[AMD Public Use]
That's the IP discovery table. The Object header is part of atombios. Do you have an vbios image from that system?
Alex
From: Yin, Tianci (Rico) <Tianci.Yin@xxxxxxx>
Sent: Sunday, November 1, 2020 10:46 PM
To: Deucher, Alexander <Alexander.Deucher@xxxxxxx>; Zhang, Hawking <Hawking.Zhang@xxxxxxx>; amd-gfx@xxxxxxxxxxxxxxxxxxxxx <amd-gfx@xxxxxxxxxxxxxxxxxxxxx>
Cc: Tuikov, Luben <Luben.Tuikov@xxxxxxx>; Chen, Guchun <Guchun.Chen@xxxxxxx>; Cui, Flora <Flora.Cui@xxxxxxx>; Xu, Feifei <Feifei.Xu@xxxxxxx>; Long, Gang <Gang.Long@xxxxxxx>
Subject: Re: [PATCH] drm/amdgpu: fix NULL pointer crash on navi10 headless SKU
[AMD Public Use]
Thanks very much Hawking!
Hi Alex,
The amdgpu_device_ip_get_ip_block() depends on the adev->ip_blocks that initialized by nv_set_ip_blocks().
In nv_set_ip_blocks(), whether add dm_ip_block depends on amdgpu_device_has_dc_support().
And amdgpu_device_has_dc_support() depends on amdgpu_device_asic_has_dc_support(),
So amdgpu_device_asic_has_dc_support() can't conditional on amdgpu_device_ip_get_ip_block(), it makes a dependency loop.
I have just checked the atombios object table in the headless VBIOS, and find DCN and VCN are still there.
[ 174.815714] [drm:amdgpu_discovery_reg_base_init [amdgpu]] DMU(271) #0 v2.0.2:
[ 174.815771] [drm:amdgpu_discovery_reg_base_init [amdgpu]] 0x00000012
[ 174.815829] [drm:amdgpu_discovery_reg_base_init [amdgpu]] 0x000000c0
[ 174.815887] [drm:amdgpu_discovery_reg_base_init [amdgpu]] 0x000034c0
[ 174.815945] [drm:amdgpu_discovery_reg_base_init [amdgpu]] 0x00009000
[ 174.816002] [drm:amdgpu_discovery_reg_base_init [amdgpu]] 0x02403c00
[ 174.821854] [drm:amdgpu_discovery_reg_base_init [amdgpu]] UVD(12) #0 v2.0.0:
[ 174.821908] [drm:amdgpu_discovery_reg_base_init [amdgpu]] 0x00007800
[ 174.821962] [drm:amdgpu_discovery_reg_base_init [amdgpu]] 0x00007e00
[ 174.822017] [drm:amdgpu_discovery_reg_base_init [amdgpu]] 0x02403000
So I think DAL driver can't tell it's a normal ASIC or headless ASIC.
Thanks!
--*--
What is expected: In the patch discussion, which two blocks were found still present in the atombios object table of the headless VBIOS?

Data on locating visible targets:
--*--
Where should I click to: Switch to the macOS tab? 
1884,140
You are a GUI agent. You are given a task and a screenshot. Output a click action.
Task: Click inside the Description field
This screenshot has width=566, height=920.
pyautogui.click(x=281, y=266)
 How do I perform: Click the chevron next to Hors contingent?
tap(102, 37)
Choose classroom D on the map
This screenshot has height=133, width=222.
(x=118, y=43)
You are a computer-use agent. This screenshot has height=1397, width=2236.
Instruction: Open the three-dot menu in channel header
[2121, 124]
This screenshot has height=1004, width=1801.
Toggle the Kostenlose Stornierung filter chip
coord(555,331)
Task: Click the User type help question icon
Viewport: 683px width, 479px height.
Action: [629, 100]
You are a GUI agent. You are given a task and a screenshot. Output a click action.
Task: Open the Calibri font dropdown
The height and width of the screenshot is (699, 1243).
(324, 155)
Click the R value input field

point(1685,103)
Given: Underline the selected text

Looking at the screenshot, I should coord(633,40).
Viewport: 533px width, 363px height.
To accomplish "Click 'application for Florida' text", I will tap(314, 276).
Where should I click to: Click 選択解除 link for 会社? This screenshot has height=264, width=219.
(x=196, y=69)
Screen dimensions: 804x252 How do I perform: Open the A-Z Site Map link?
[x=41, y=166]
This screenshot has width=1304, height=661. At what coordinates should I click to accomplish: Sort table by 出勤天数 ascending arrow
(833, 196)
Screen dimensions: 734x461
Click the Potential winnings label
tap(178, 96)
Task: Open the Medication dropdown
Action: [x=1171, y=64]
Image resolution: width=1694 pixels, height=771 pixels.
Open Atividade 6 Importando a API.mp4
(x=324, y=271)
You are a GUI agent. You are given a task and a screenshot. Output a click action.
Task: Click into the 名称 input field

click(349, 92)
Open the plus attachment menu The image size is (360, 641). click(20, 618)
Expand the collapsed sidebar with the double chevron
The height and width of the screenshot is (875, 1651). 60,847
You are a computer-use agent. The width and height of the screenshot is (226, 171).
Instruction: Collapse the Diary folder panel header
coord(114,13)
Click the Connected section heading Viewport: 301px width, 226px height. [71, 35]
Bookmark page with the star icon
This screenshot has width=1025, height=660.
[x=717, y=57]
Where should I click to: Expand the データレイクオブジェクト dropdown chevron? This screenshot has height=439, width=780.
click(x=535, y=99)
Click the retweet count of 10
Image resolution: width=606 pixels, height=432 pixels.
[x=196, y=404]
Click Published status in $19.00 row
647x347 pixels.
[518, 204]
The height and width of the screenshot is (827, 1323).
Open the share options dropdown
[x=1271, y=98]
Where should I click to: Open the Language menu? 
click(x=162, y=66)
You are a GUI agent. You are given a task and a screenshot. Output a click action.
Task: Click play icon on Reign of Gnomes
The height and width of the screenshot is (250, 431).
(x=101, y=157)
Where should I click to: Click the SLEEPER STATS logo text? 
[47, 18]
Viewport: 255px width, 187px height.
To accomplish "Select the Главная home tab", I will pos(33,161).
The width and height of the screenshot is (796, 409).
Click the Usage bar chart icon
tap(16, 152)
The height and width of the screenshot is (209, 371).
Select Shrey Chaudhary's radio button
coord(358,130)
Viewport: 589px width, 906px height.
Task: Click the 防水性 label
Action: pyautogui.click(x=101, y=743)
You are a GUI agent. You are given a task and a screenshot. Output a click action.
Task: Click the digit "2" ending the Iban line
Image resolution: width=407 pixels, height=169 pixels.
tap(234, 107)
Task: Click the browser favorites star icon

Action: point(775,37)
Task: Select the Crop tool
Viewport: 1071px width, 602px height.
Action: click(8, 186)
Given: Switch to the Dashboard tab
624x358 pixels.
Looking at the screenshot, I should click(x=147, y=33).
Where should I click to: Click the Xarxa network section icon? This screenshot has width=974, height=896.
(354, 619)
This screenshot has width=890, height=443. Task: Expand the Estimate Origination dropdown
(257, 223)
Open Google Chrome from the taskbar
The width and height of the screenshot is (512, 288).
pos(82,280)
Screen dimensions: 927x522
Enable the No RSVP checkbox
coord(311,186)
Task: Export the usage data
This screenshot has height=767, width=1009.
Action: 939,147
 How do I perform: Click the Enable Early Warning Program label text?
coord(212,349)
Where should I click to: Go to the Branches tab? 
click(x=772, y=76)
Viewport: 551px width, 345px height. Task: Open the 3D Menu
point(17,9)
--*--
Answer: DCN and VCN.